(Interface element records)

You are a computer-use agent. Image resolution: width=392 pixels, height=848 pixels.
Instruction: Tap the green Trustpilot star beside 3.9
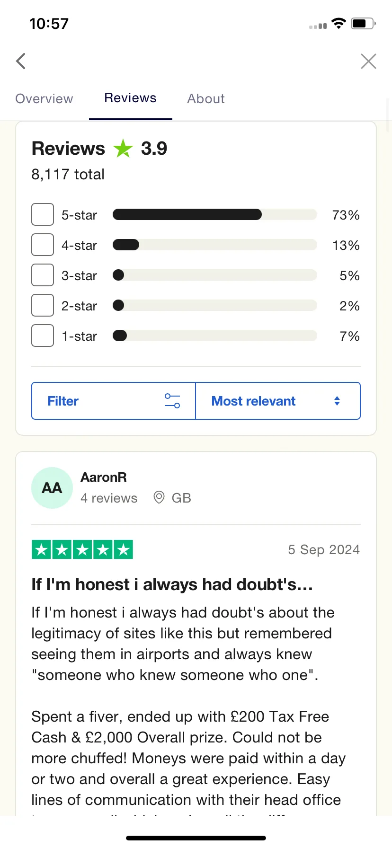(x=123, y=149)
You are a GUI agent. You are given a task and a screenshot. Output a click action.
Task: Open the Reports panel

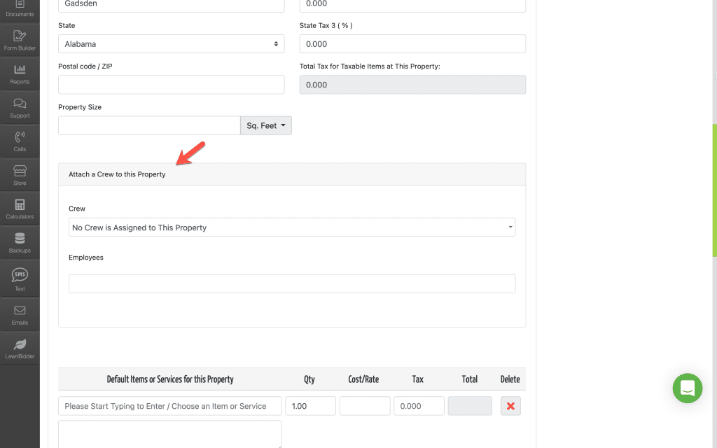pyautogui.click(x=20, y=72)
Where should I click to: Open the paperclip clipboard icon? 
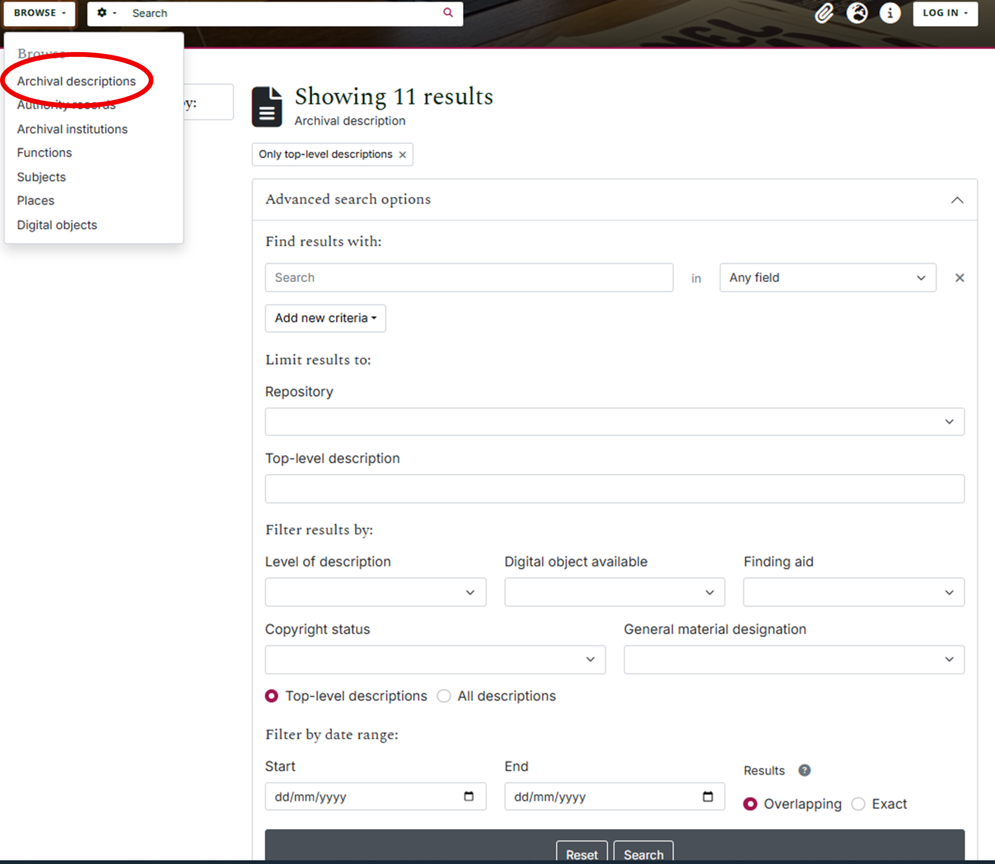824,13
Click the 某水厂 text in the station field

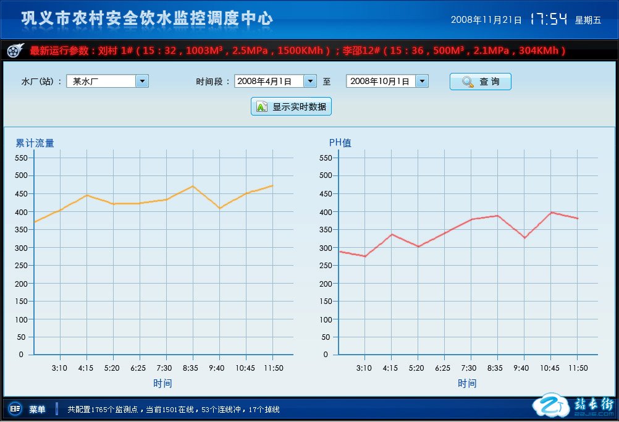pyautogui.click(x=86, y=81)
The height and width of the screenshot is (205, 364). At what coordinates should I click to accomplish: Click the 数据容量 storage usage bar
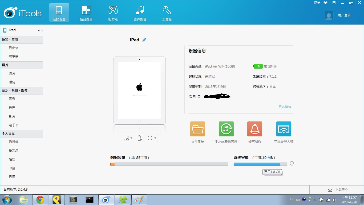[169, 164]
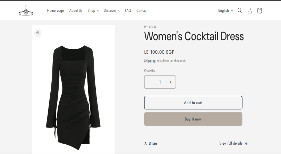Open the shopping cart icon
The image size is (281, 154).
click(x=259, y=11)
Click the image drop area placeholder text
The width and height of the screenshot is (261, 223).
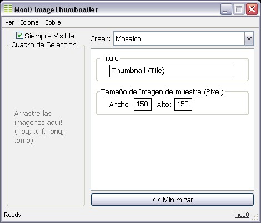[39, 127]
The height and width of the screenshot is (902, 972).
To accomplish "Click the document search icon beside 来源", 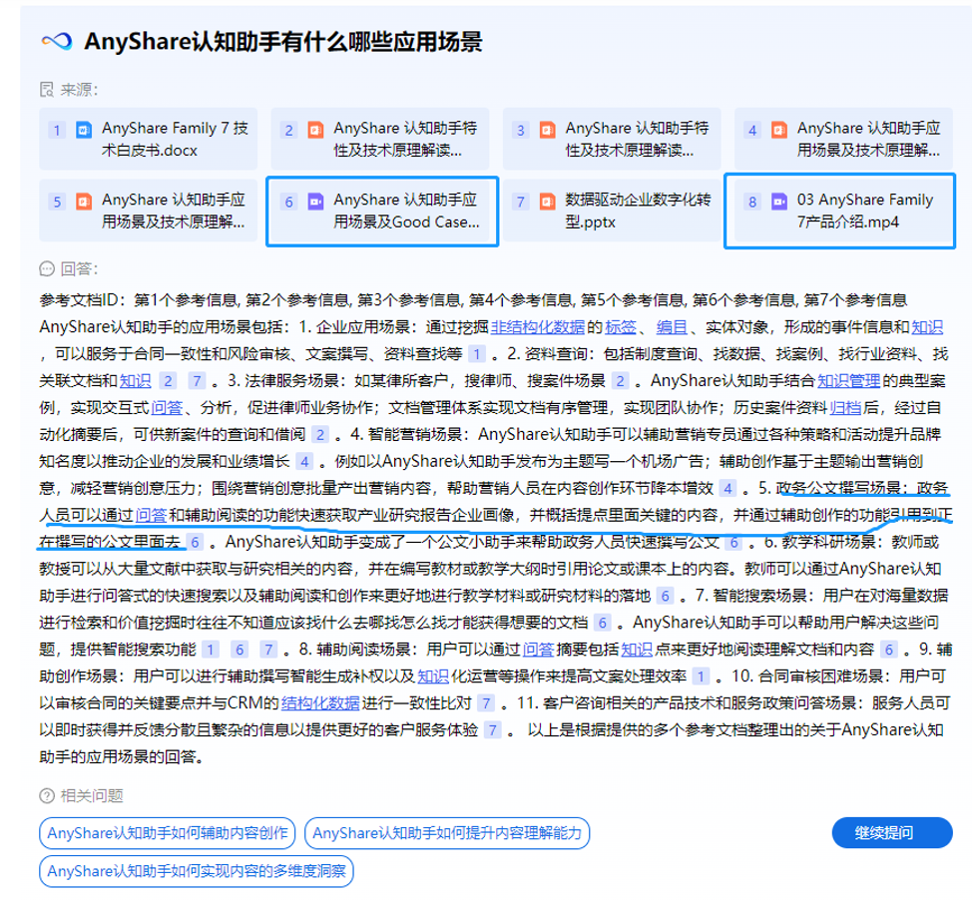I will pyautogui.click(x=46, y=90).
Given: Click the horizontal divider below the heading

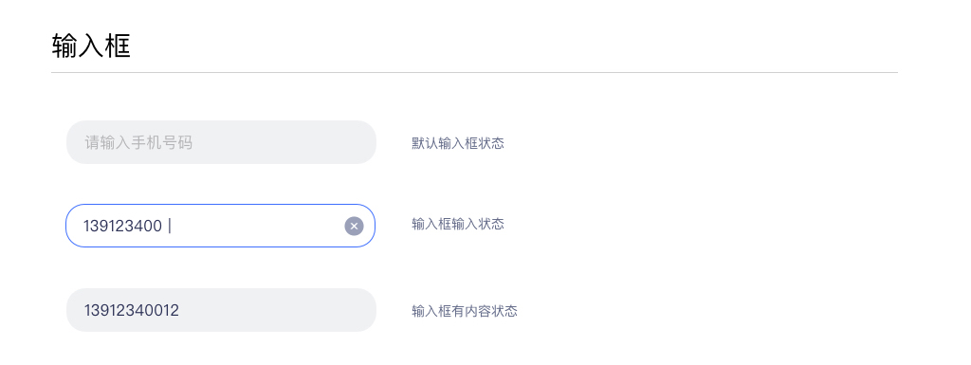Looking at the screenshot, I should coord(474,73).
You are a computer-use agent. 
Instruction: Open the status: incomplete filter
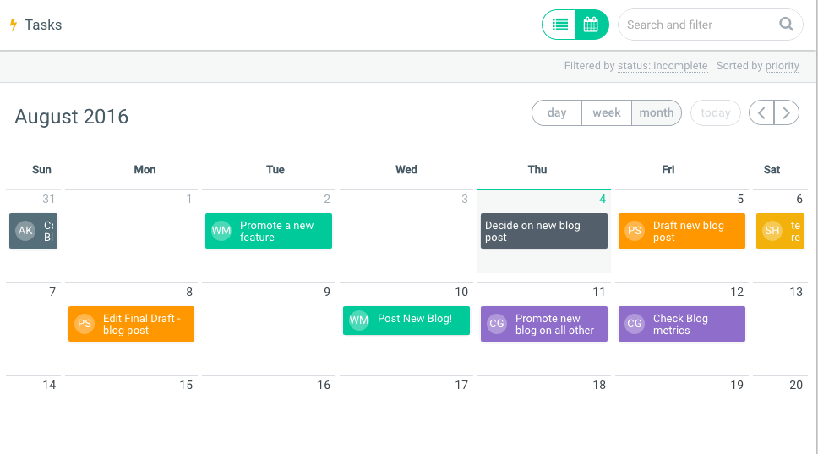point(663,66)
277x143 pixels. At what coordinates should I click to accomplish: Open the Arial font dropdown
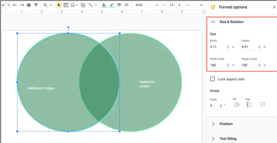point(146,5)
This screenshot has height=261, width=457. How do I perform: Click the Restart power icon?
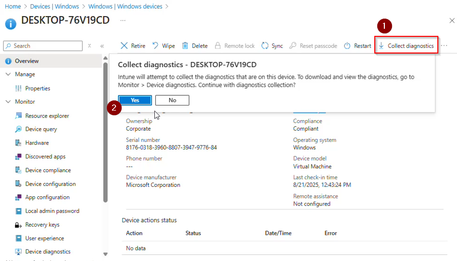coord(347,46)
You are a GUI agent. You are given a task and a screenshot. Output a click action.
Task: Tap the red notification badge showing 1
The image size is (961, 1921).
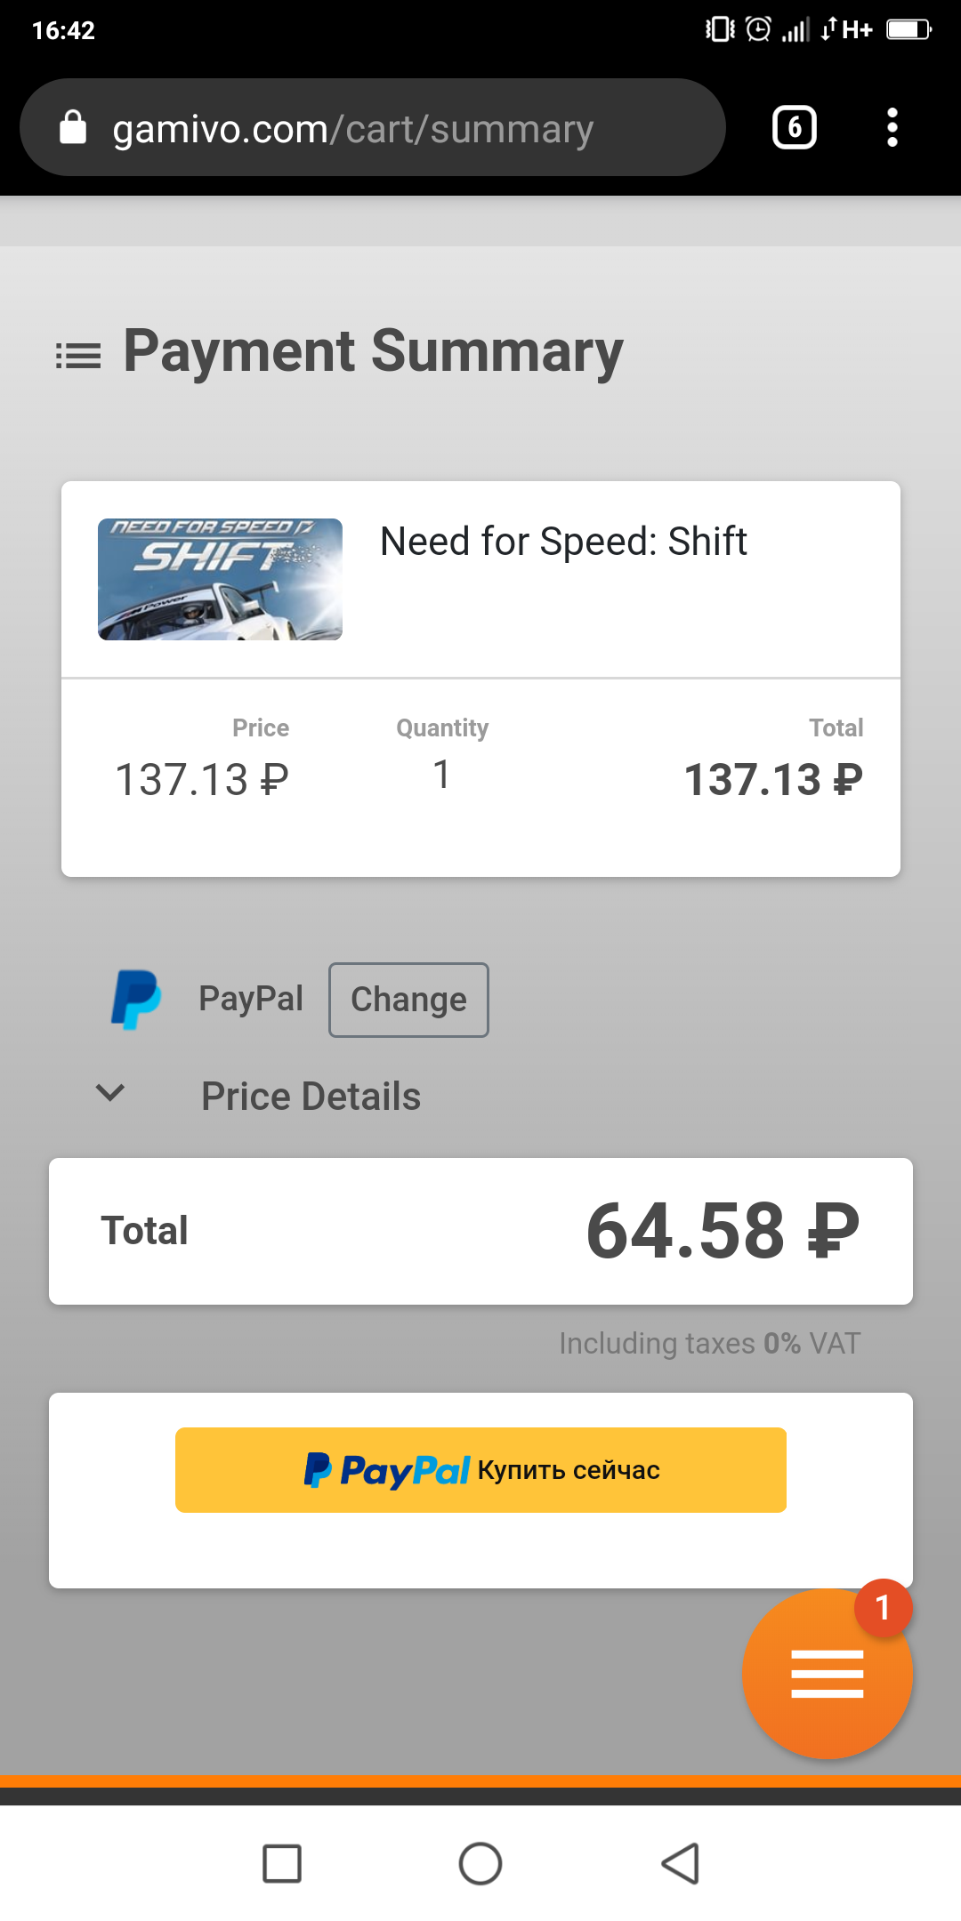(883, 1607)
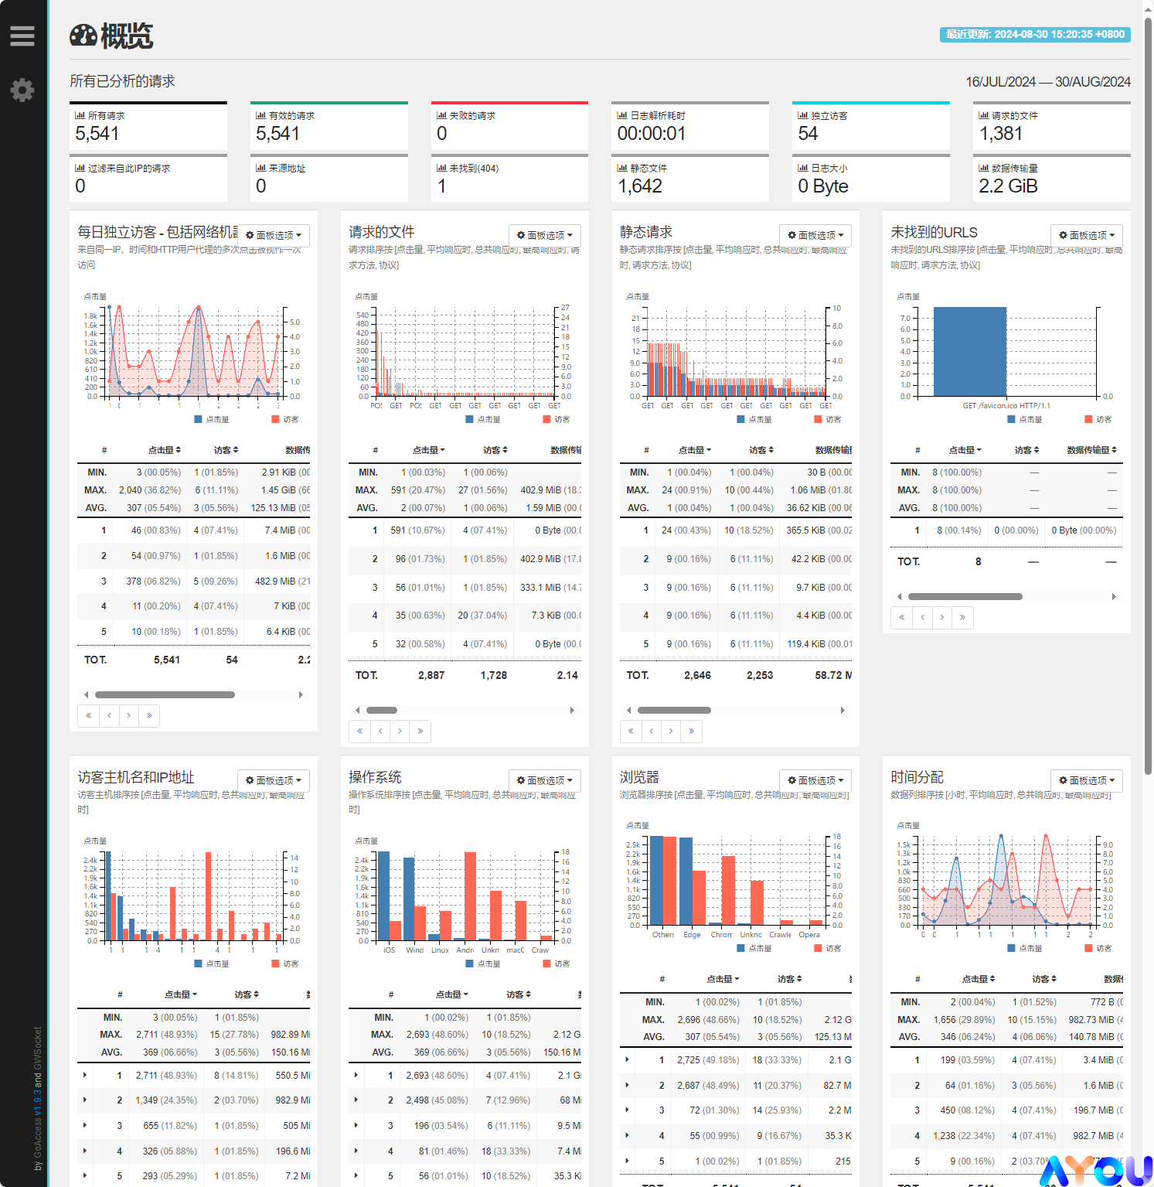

The problem: Rewrite the part of the records that opens with the line containing "Given: Click the" and runs through the end of the records, changing "red notification badge" to "blue notification badge" and keeping everything else as it is. Omit the pictures from your answer.

Exercise response:
Given: Click the horizontal divider below the heading

Looking at the screenshot, I should coord(474,73).
You are a computer-use agent. 
Instruction: Open the status: incomplete filter
point(663,66)
277x143 pixels. At what coordinates should I click to accomplish: Open the Arial font dropdown
point(146,5)
This screenshot has height=261, width=457. How do I perform: Click the Restart power icon?
coord(347,46)
You are a GUI agent. You are given a task and a screenshot. Output a click action.
Task: Tap the blue notification badge showing 1
The image size is (961, 1921).
(883, 1607)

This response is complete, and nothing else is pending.